Brookhaven National Laboratory in New York is a potential host for the Electron-Ion Collider. Credit: Brookhaven National Laboratory/CC BY-NC-ND 2.0

A machine that would allow scientists to peer deeper than ever before into the atomic nucleus is a big step closer to being built. A high-level panel of nuclear physicists is expected to endorse the proposed Electron-Ion Collider (EIC) in a report scheduled for publication by October. It is unclear how long construction would take.

The panel is the Nuclear Science Advisory Committee, or NSAC, which produces regular ten-year plans for the US Department of Energy (DOE) and the National Science Foundation. Its latest plan is still being finalized, but NSAC’s long-range planning group “strongly recommended” construction of the EIC at a meeting last month, says NSAC member Abhay Deshpande, a nuclear physicist at Stony Brook University in New York. The EIC will almost certainly be formally endorsed in the NSAC report, he says. It must then be approved by the DOE, but most projects backed by the expert panel have come to fruition, he says.

The collider would allow unprecedented insights into how protons and neutrons are built up from quarks and the particles that act between them, known as gluons.

The current leading facilities for studying quark–gluon matter are the Relativistic Heavy Ion Collider (RHIC) at Brookhaven National Laboratory in Upton, New York, and the Large Hadron Collider at CERN, Europe’s particle-physics laboratory near Geneva, Switzerland. These facilities smash protons and heavy ions together to recreate the energetic conditions of the early Universe, when quarks and gluons existed as a plasma rather than in atomic nuclei. The EIC would collide point-like electrons with either protons or heavy ions, generating collisions that have a similarly high energy but are more precise and so can be used to study subatomic particles in detail.

In particular, the EIC would be ideal for studying an exotic state of matter that is made up entirely of gluons. The machine should also solve a puzzle about the proton that has baffled physicists for nearly 30 years.

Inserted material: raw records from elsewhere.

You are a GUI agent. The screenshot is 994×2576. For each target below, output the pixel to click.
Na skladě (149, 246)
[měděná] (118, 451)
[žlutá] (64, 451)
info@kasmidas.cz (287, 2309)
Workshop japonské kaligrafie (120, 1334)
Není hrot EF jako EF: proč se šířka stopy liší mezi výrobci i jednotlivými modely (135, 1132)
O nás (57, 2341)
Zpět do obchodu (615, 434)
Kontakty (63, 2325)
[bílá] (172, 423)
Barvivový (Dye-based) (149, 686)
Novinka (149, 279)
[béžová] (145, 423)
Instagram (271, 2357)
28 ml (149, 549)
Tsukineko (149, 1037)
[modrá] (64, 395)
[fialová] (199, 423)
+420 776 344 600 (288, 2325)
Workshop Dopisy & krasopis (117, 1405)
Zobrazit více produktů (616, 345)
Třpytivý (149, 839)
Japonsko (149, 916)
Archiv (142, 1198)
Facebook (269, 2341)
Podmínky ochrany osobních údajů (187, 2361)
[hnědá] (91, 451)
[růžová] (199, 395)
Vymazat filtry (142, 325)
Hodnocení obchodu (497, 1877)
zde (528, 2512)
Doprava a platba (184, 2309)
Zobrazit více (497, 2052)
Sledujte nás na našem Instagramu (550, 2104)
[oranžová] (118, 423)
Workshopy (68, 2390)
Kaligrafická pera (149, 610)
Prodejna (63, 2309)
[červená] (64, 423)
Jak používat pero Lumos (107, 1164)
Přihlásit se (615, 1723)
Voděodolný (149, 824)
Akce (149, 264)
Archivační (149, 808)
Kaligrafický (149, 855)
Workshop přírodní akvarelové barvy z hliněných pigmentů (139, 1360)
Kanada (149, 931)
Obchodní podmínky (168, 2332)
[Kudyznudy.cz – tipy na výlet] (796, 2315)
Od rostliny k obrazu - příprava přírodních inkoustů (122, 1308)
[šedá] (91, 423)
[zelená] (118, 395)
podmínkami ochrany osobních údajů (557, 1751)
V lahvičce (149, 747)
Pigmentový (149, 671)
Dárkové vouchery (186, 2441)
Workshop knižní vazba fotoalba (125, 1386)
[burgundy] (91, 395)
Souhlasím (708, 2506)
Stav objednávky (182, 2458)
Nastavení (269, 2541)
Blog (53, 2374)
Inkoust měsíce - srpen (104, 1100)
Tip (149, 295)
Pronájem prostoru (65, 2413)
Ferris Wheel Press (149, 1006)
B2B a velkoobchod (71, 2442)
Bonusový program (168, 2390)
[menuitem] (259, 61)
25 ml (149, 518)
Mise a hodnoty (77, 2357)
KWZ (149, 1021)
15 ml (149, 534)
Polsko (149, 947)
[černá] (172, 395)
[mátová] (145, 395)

The proton has a quantum-mechanical property called spin, but, strangely, the spins of its three constituent quarks add up to only about one-third of its own spin. The EIC would determine what makes up the difference: options include the spin of the proton’s gluons, the angular momentum of its quarks or of the gluons from their orbital motion, or a mixture of all three.

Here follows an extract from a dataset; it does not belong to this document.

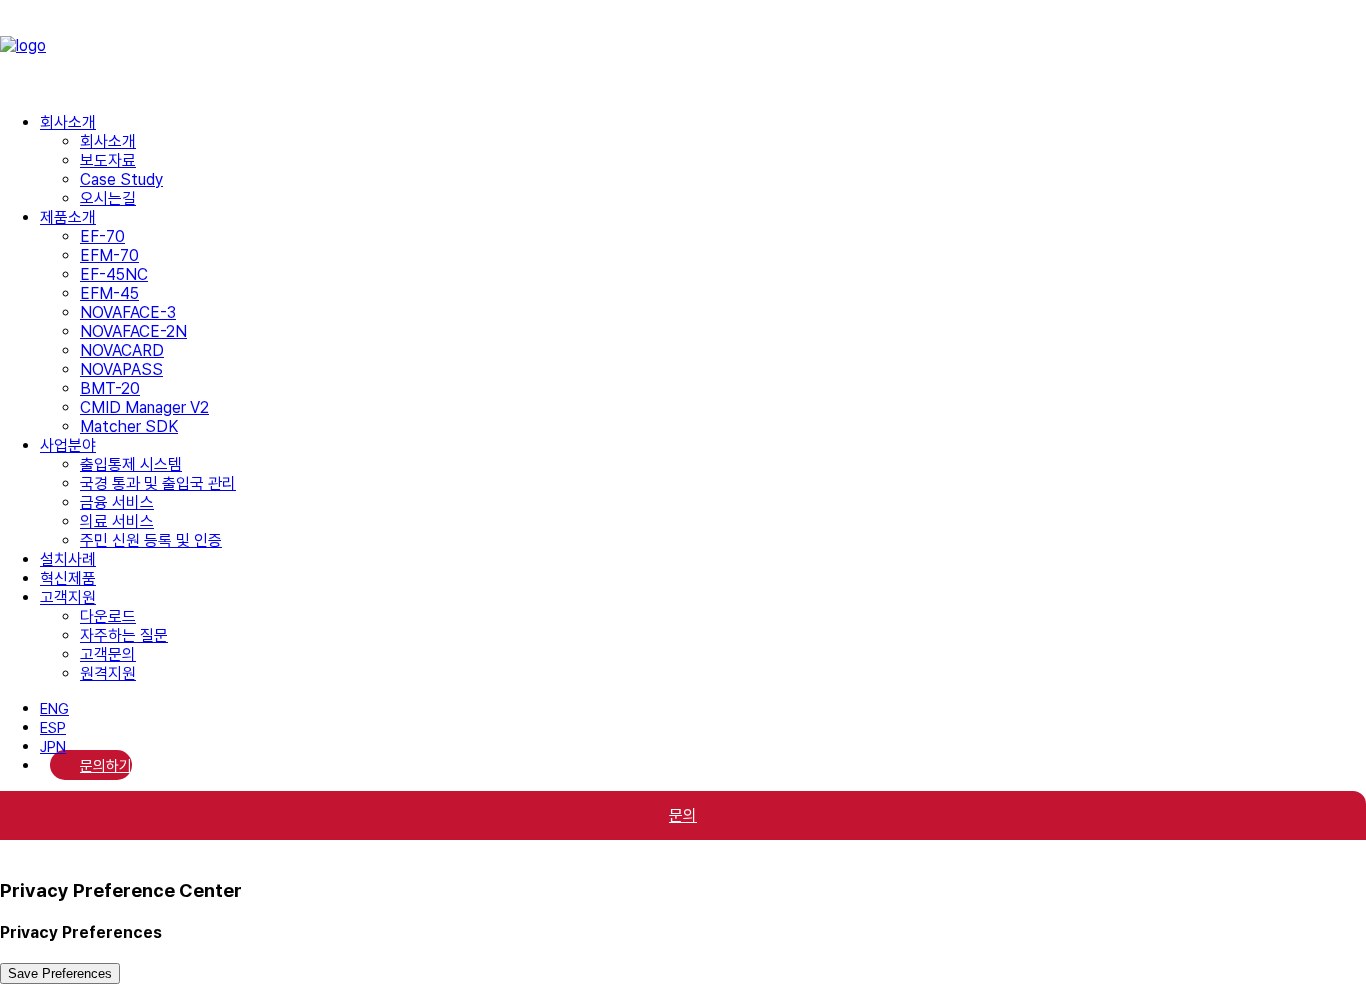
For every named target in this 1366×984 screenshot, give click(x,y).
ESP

It is hard to see how to do this unless you get international buy-in.

“Until we have the EIC, there are huge areas of nuclear physics that we are not going to make progress in,” says Donald Geesaman, a nuclear physicist at Argonne National Laboratory in Illinois, and the chair of NSAC.

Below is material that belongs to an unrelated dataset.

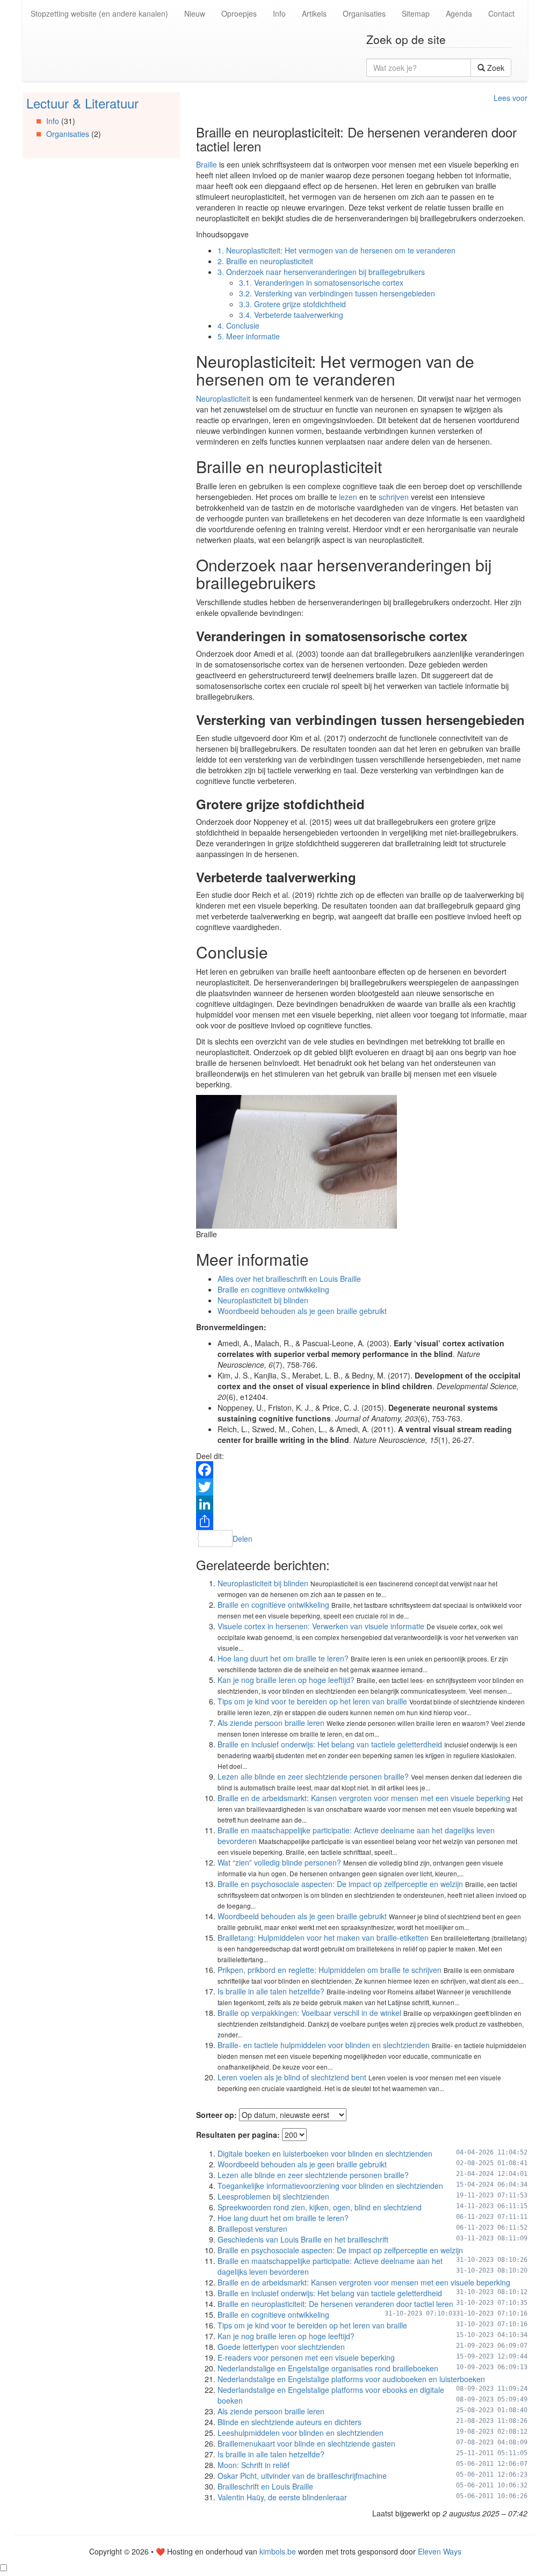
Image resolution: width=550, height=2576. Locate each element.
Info (279, 13)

The machine would not be built from scratch. One option is to add an electron-beam facility to RHIC — a plan that is estimated to cost about US$1 billion and would depend on some as-yet-unproven technologies. Another is to add an ion accelerator and new collider rings to the Continuous Electron Beam Accelerator Facility at the Thomas Jefferson National Accelerator Facility in Newport News, Virginia, which would cost about $1.5 billion.

Deshpande hopes that the DOE will give the collider the thumbs up within a year of the NSAC plan’s publication. Two or three more years would be needed to finalize the competing bids and choose one, meaning that construction could start in about 2020 and be completed five years later, he says.

Others say that this outlook is too rosy. The 2008 financial crisis led to a drop in science funding that forced NSAC to review its 2007 ten-year plan. A specially formed subcommittee concluded in 2013 that RHIC would have to shut down if funding for the DOE’s Office of Nuclear Physics remained flat over the following five years. In fact, those funds have grown slightly, keeping RHIC in business, but the scare led to a more cautious approach this time around, says Geesaman. He points out that when the DOE and the National Science Foundation commissioned the ten-year plan, they specified that NSAC should consider what US physicists could achieve if funding remained flat, as well as how much support they would need to maintain a “world-leadership position”.

Robert McKeown, deputy director for science at the Jefferson lab, thinks that limited funds might delay the start up of the EIC until at least 2030. And Michael Lubell, director of public affairs at the American Physical Society, questions whether it is feasible for the EIC to be built by the United States alone. He notes that the $1.5-billion Long-Baseline Neutrino Experiment became an international project after a slimmed-down $600-million version failed to pass scientific muster. “It is hard to see how to do this unless you get international buy-in,” he says.

Deshpande thinks that the United States can go it alone. But he notes that collaborations at CERN and in China are also developing plans for electron–ion colliders and that the three groups are already exchanging ideas.